----- Given data

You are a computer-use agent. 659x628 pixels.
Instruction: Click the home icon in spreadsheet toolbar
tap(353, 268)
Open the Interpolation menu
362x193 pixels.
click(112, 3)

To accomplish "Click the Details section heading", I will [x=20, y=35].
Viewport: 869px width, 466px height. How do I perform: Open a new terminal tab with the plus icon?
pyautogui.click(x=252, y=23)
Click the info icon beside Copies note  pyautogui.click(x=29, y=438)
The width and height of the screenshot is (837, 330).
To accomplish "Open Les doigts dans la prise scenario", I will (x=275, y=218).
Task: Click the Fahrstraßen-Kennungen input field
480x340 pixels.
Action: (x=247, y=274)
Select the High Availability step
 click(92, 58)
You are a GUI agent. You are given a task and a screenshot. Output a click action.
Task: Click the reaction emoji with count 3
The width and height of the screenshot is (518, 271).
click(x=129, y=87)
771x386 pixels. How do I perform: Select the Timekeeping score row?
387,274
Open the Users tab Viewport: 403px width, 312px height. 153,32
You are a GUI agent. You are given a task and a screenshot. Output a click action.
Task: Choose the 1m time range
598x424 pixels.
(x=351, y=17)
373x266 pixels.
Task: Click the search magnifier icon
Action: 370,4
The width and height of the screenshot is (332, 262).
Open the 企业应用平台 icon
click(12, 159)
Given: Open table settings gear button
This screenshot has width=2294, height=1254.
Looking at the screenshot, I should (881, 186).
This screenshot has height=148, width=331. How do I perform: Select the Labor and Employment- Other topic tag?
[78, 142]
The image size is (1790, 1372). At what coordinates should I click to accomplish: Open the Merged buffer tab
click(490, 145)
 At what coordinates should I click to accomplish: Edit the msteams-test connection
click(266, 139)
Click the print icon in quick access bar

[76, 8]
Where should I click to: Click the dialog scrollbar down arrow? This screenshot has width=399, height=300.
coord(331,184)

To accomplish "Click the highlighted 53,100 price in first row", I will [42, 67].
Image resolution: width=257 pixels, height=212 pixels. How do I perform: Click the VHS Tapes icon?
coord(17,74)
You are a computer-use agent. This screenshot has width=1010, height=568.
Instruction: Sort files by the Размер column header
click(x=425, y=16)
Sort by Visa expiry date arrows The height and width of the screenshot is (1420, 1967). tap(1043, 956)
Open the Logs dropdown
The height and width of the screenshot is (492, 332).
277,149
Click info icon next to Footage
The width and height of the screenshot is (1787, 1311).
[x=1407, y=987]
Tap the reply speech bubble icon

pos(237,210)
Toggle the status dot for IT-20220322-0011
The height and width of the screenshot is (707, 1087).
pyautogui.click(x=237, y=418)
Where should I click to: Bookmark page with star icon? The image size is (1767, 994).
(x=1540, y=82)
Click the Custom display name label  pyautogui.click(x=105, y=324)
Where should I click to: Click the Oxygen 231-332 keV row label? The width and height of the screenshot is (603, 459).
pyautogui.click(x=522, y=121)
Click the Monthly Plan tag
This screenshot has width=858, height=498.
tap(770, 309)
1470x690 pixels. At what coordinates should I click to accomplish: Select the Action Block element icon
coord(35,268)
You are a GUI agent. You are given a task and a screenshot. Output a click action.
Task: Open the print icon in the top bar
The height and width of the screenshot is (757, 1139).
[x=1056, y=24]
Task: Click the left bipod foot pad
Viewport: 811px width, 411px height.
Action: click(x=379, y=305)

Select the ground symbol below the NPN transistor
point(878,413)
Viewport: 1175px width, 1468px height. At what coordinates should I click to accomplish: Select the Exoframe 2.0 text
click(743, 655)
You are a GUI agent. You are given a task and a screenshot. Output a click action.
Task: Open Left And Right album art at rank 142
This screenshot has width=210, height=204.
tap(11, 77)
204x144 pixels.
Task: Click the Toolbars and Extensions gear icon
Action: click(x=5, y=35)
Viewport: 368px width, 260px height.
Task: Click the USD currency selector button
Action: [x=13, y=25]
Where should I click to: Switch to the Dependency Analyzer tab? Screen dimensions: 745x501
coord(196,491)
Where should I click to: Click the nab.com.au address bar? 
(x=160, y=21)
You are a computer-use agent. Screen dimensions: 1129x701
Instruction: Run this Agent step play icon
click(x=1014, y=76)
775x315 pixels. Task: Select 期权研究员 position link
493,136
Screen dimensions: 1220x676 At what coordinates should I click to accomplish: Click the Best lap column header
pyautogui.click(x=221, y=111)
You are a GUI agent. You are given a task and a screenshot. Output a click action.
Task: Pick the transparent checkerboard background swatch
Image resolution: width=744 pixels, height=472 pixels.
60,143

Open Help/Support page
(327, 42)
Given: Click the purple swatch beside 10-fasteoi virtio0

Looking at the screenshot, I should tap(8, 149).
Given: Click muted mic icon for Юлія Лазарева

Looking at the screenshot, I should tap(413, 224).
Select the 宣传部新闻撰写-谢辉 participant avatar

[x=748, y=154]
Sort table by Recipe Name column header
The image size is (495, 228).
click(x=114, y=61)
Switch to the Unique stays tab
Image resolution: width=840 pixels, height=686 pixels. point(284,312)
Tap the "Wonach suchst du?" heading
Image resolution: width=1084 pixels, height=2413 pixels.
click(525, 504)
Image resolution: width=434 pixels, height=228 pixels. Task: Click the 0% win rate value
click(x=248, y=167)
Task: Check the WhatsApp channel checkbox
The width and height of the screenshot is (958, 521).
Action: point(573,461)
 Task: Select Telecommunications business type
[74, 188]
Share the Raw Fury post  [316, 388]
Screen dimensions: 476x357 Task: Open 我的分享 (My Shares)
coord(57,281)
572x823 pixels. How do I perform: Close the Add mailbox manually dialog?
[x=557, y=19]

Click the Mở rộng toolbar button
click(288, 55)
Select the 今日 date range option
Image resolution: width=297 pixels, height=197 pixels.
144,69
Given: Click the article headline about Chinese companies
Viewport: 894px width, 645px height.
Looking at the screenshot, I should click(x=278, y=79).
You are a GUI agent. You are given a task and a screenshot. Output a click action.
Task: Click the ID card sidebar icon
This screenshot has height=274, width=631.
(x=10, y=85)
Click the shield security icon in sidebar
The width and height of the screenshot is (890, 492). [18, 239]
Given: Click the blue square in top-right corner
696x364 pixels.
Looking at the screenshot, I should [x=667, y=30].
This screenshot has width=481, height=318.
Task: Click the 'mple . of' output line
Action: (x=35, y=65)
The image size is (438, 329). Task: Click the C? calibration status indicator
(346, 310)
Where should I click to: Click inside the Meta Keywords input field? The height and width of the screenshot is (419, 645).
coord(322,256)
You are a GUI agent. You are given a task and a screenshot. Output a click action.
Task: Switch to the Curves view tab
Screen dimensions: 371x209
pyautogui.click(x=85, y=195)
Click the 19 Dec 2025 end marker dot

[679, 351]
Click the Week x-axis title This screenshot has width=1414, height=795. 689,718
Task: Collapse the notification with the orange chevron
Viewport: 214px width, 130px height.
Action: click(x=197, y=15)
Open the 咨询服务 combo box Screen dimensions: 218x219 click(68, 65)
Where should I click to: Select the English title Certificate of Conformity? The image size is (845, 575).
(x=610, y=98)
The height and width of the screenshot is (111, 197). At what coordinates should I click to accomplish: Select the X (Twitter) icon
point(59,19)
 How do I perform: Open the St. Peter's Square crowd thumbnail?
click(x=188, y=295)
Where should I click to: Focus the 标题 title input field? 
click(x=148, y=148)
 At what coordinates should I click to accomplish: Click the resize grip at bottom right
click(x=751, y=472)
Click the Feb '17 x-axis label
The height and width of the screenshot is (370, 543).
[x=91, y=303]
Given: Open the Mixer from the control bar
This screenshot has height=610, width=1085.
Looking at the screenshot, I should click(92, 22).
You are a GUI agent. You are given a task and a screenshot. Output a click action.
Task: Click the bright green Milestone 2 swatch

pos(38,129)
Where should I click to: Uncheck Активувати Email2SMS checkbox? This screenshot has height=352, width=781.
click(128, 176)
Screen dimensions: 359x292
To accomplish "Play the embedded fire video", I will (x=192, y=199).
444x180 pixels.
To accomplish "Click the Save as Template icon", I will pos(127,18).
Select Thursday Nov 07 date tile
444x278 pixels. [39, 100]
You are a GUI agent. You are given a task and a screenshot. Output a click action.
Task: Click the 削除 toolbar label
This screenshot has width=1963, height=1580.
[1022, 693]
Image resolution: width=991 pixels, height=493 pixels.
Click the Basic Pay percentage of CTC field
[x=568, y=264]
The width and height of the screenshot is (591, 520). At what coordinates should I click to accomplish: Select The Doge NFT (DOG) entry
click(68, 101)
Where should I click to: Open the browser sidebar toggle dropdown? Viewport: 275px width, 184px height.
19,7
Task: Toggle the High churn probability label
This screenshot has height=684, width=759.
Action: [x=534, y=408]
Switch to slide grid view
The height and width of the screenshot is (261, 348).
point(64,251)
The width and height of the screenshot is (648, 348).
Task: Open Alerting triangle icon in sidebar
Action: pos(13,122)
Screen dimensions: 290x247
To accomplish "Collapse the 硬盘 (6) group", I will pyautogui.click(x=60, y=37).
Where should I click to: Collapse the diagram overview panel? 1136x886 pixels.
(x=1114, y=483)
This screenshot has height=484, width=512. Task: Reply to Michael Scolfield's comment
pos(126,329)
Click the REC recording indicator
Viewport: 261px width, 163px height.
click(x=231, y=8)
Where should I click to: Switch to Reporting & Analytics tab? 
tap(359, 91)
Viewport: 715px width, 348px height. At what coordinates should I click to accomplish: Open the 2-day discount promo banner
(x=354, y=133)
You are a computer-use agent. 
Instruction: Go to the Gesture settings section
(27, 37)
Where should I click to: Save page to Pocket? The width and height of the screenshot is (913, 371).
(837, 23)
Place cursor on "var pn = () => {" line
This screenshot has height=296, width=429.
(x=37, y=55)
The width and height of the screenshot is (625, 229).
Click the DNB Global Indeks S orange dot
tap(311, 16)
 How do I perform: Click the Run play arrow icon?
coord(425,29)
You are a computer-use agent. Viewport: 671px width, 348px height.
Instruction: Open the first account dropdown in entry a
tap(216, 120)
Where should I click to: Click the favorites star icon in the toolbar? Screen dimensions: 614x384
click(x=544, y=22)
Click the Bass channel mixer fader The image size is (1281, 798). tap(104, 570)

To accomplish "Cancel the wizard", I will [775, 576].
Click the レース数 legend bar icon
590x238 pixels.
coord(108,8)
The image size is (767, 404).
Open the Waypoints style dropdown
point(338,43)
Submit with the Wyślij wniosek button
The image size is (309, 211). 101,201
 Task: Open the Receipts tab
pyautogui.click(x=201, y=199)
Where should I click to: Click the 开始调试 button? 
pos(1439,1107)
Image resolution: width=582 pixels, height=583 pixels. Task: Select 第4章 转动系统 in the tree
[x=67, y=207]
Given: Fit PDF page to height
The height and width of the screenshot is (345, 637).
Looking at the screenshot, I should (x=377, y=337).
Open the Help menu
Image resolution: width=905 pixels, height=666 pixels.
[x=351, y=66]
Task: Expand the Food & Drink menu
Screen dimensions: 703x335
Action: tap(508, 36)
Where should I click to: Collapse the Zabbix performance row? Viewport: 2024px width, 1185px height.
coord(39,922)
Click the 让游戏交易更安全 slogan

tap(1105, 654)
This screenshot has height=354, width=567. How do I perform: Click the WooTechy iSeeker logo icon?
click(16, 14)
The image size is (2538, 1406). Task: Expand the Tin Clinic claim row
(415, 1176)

----------

What you should do: Reproduce the listing from the line containing "Image resolution: width=582" through its end, swapping "Expand" for "Open" and leaving everything else unchanged.

Solution:
Image resolution: width=582 pixels, height=583 pixels. Task: Select 第4章 转动系统 in the tree
[x=67, y=207]
Given: Fit PDF page to height
The height and width of the screenshot is (345, 637).
Looking at the screenshot, I should (x=377, y=337).
Open the Help menu
Image resolution: width=905 pixels, height=666 pixels.
[x=351, y=66]
Task: Open the Food & Drink menu
Screen dimensions: 703x335
Action: tap(508, 36)
Where should I click to: Collapse the Zabbix performance row? Viewport: 2024px width, 1185px height.
coord(39,922)
Click the 让游戏交易更安全 slogan

tap(1105, 654)
This screenshot has height=354, width=567. How do I perform: Click the WooTechy iSeeker logo icon?
click(16, 14)
The image size is (2538, 1406). Task: Open the Tin Clinic claim row
(415, 1176)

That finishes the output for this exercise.